See also Welch, 483 U.S. at 488-89, 107 S. Ct. at 2953-54 (quoting Ex parte State of New York, No. 1 at length), and at 493, 107 S. Ct. at 2956 ("On balance, the early cases in fact indicate that unconsenting States were immune from suits in admiralty." (Footnote omitted.)).

At least one state court has applied the analysis of Ex parte State of New York, No. 1 to hold that state sovereign immunity precludes a negligence claim under general maritime law against a state actor. In Lyons v. Texas A & M University, 545 S.W.2d 56, 58 (Tex.Civ.App.1976), the court held that the defendant state university was immune from suit in Texas state courts for personal injury claims based on general maritime law and the Jones Act:

*1041 "Appellant has not presented any statute, general or special, authorizing a suit against the State under the Jones Act or the general maritime law. The State is clearly immune from suits in personam brought under the general maritime law without its consent. Ex parte [State of New York, No. 1.] Nor does it appear that a suit may be brought against the State in its own courts under the Jones Act without its consent."
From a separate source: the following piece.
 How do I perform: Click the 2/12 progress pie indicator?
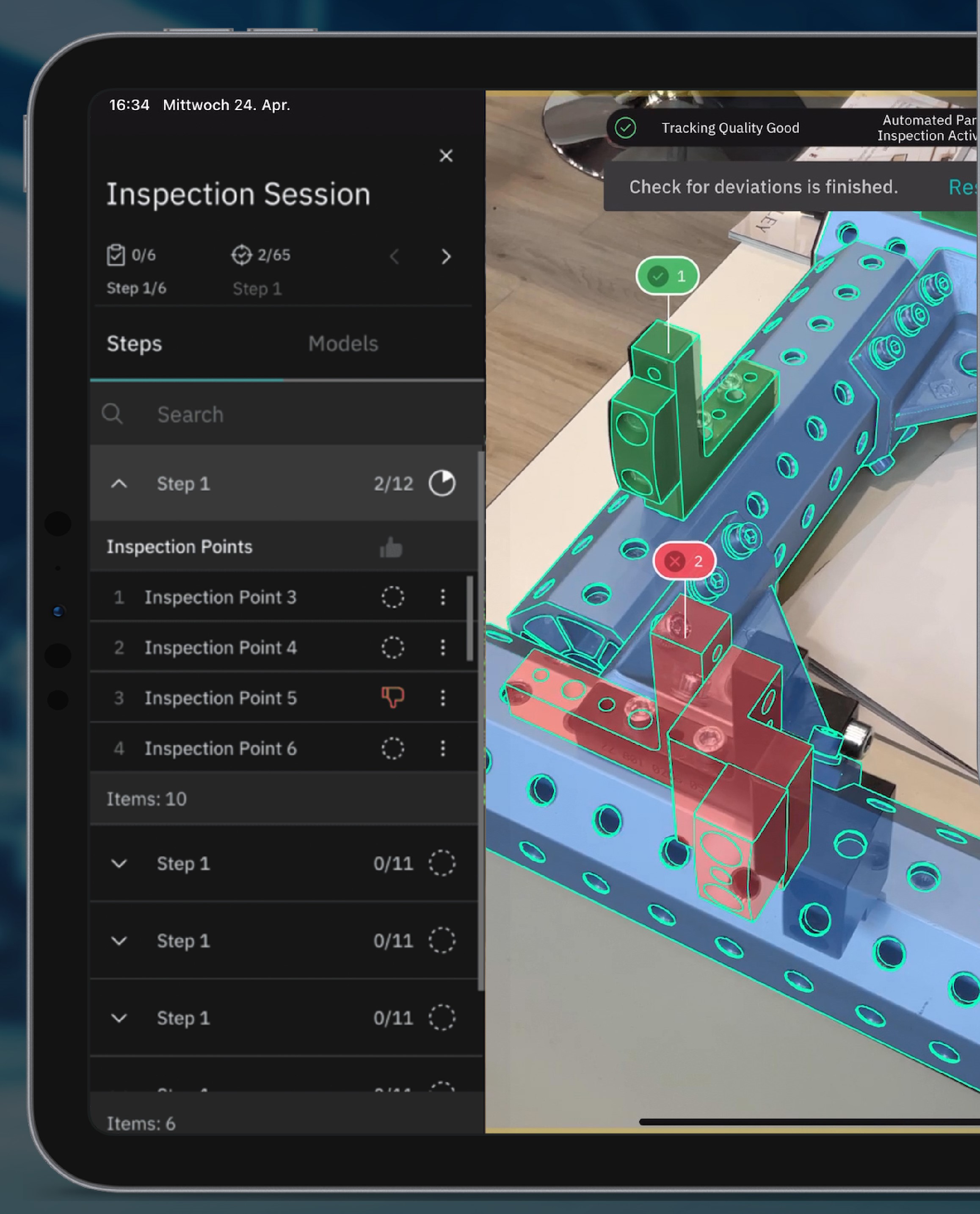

The Texas Supreme Court subsequently reached the same conclusion with respect to the state's susceptibility to suit in state courts on property damage claims based on general maritime law:

"Congress has expressed no clear intent to abrogate state sovereign immunity and impose general maritime law on the states for property damage. Moreover, the State's limited waiver of immunity under its Tort Claims Act permits imposition of only the state remedy, and does not allow the broader federal maritime remedy of pure comparative fault.
"The threshold issue is whether the constitutional grant of maritime jurisdiction to the federal government itself preempted state sovereign immunity law. While this is not an Eleventh Amendment case, the Supreme Court long ago addressed and resolved this issue in an Eleventh Amendment context. * * *
" * * * There is no suggestion that the holding of Ex parte New York, No. 1, that general maritime law does not preempt, is not good law.
"We conclude that maritime law does not preempt state sovereign immunity in this cause. First, this is a claim for property damage under general maritime law and not a statutory action for personal injury; [plaintiffs] rely on no federal statute to support their claim. Since there is no statute with a clear expression of congressional intent to abrogate state sovereign immunity, we must not imply one. Second, the last Supreme Court opinion addressing the issue is Ex parte New York, No. 1, which held that general maritime law does not preempt state sovereign immunity." State Dept. of Highways v. Dopyera, 834 S.W.2d 50, 52-53 (Tex.), cert. den. 506 U.S. 1014, 113 S. Ct. 636, 121 L. Ed. 2d 567 (1992) (citation omitted).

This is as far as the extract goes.